Oh I totally, agree, the kid of a colleague also told his father that he wants to be a streamer, when he told us we all just broke out into roaring laughter in the office. Since he had no idea how to handle it I gave him a few pointers to failed twitch streamers that spend 15 hours a day and still get nowhere and "confessions" of the successful ones that admit it was a mixture between hard work and absolute sheer dumb luck that they blew up.
Either way, it's not just a media phenomenon, the market of barely qualified adviser and coaching jobs out there is teethering on the insane. Our marketing hired some guy to slightly change the color gradient of the paint on our industrial equipment (seriously, no one gives a fuck about the color as long as you don't make it neon pink..) and payed him handsomely multiple 10s of thousands of dollars for what boils down to less than 10 clicks in the design files. I get 3 calls a week of guys that want to tell me how to do my job because they made up a job description for it. I just wonder if both of these developments stem from a singular source or if they are consequences of one another.

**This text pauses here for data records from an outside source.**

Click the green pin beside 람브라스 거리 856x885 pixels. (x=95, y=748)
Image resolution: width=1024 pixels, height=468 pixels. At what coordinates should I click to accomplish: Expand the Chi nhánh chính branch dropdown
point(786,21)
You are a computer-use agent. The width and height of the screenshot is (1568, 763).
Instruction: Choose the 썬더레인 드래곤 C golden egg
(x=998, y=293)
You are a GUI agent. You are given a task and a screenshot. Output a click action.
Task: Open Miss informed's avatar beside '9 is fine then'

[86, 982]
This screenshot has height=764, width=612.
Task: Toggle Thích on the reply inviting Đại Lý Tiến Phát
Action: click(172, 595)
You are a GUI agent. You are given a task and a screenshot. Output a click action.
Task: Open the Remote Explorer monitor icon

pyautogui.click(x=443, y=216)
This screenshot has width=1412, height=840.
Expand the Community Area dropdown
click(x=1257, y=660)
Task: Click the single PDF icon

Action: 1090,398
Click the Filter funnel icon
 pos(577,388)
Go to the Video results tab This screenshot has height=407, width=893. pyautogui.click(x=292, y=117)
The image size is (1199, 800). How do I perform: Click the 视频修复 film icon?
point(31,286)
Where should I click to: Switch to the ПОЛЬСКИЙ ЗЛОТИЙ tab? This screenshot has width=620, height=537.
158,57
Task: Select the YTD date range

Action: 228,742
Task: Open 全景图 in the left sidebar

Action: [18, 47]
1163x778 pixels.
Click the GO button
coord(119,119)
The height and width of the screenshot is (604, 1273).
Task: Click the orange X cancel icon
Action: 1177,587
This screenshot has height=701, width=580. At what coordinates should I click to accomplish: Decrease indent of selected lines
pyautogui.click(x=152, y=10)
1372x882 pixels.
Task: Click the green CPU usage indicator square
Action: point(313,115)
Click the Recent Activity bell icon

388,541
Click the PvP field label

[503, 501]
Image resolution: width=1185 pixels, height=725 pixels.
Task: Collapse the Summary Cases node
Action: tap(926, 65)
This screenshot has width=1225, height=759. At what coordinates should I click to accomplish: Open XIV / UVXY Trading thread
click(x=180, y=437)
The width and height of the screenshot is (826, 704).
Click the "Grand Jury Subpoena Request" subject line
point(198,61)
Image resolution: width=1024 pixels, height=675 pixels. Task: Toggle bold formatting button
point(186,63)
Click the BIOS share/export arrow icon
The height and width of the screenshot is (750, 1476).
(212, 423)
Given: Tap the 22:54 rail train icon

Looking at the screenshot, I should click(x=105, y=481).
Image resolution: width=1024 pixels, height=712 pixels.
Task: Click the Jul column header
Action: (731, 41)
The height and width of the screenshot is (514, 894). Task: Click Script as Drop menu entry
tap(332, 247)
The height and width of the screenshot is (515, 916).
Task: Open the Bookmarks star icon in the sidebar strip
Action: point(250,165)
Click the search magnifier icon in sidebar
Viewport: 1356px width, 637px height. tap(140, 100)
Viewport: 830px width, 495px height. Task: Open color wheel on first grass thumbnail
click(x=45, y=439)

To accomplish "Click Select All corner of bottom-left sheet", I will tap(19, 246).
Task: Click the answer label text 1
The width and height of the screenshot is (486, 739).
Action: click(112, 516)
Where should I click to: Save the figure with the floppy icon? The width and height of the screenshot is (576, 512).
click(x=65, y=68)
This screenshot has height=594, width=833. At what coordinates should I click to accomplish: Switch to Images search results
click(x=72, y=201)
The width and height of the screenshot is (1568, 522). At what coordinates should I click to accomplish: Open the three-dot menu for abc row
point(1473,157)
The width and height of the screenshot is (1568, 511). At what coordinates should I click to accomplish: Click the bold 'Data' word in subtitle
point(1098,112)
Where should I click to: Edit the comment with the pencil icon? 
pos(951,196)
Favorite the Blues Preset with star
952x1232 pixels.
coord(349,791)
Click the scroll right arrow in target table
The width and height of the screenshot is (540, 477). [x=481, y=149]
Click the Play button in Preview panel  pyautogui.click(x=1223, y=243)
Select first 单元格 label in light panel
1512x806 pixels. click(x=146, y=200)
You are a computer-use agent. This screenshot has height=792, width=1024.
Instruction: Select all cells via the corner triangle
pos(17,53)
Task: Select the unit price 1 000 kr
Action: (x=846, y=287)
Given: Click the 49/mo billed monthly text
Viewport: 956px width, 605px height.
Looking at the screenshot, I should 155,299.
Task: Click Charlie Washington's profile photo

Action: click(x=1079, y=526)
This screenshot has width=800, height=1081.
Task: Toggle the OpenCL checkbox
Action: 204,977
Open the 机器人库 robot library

Looking back at reality TV, we certainly have made talentless people popular for no reason (see kardashians) or we send failed celebraties into (something like) the wilderness to gawkt at them struggling with only basic anemeties, which would hint at either a need to worship something or a need laugh at perceived superiors - maybe both. You are right that unraveling this is probably impossible here. I'm not sure if it is all bad either, maybe there is genuinly something there for people, I certainly have seen people make good arguments on youtube and the like (but they usually have achieved something before to make that argument compelling across the board), maybe it's just clever snake-oil salesmen employing psycholigical tricks. I don't know, other than I just don't like most of it.